With all of the recent media coverage on the carbon tax, bottled water, 9 story gardens, rooftop windmills, David Suzuki’s new book and basically the end of the world, I became curious as to how our own industry stacks up in the green movement. Besides the acres of grass how green really is the golf industry? I decided to do a little digging and started with the big industry players – the club companies.

Acushnet Company is an operating unit of Fortune Brands. Fortune Brands includes spirits and a home and hardware division in addition to golf. Fortune Brands posts both a Global Citizenship policy and a Statement of Environmental Stewardship on their website. There is a mention of their golf brands’ Resource Conservation Initiative’ that is focused on reducing waste and re-using materials whenever possible but there are no specific details. I posted a question requesting more information on their customer service site but have not yet heard back. It has been over a week. Callaway Golf’s mission is to help every golfer become a better golfer. While they are committed to the community at large through their Callaway Golf Company Foundation and their Employee Community Giving Department they do not have an environmental policy posted on their website. I also contacted Callaway looking for their policy but have not received a response.

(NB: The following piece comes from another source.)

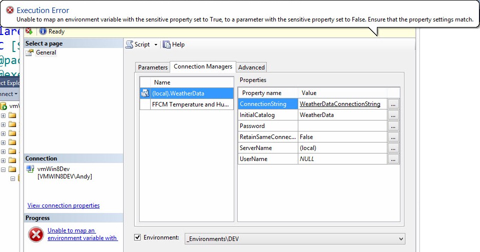The height and width of the screenshot is (252, 480).
Task: Click ellipsis button for ConnectionString property
Action: point(394,104)
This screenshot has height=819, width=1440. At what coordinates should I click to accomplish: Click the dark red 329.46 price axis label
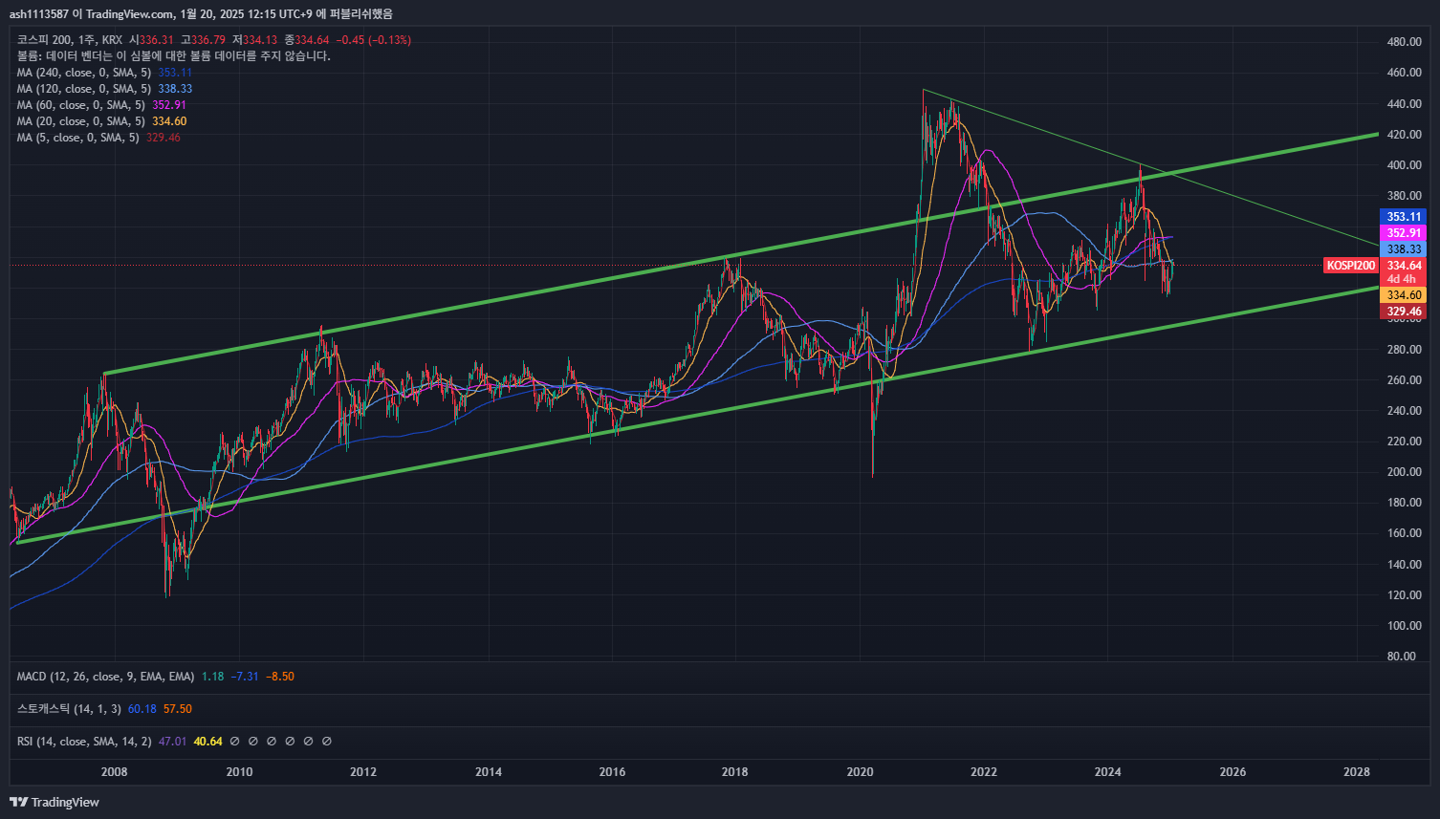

The most environmentally conscious company on my first round of searching turned out to be Taylormade/adidas group. They are committed to improving working conditions in their supplier factories and to reducing their environmental impact as a business. They have published detailed reports outlining their social and environmental goals and progress to date and have also responded to news articles detailing unfavorable working conditions in their supplier factories. They have made strides in cutting emissions during the production of their athletic footwear products. Their key environmental focus seems to be the transportation impacts of both their goods and their people. From a clothing perspective they have introduced the ‘Grun’ collection that uses materials which produce less environmental impact and features a clear labeling system that explains the environmental credentials of each part of the collection.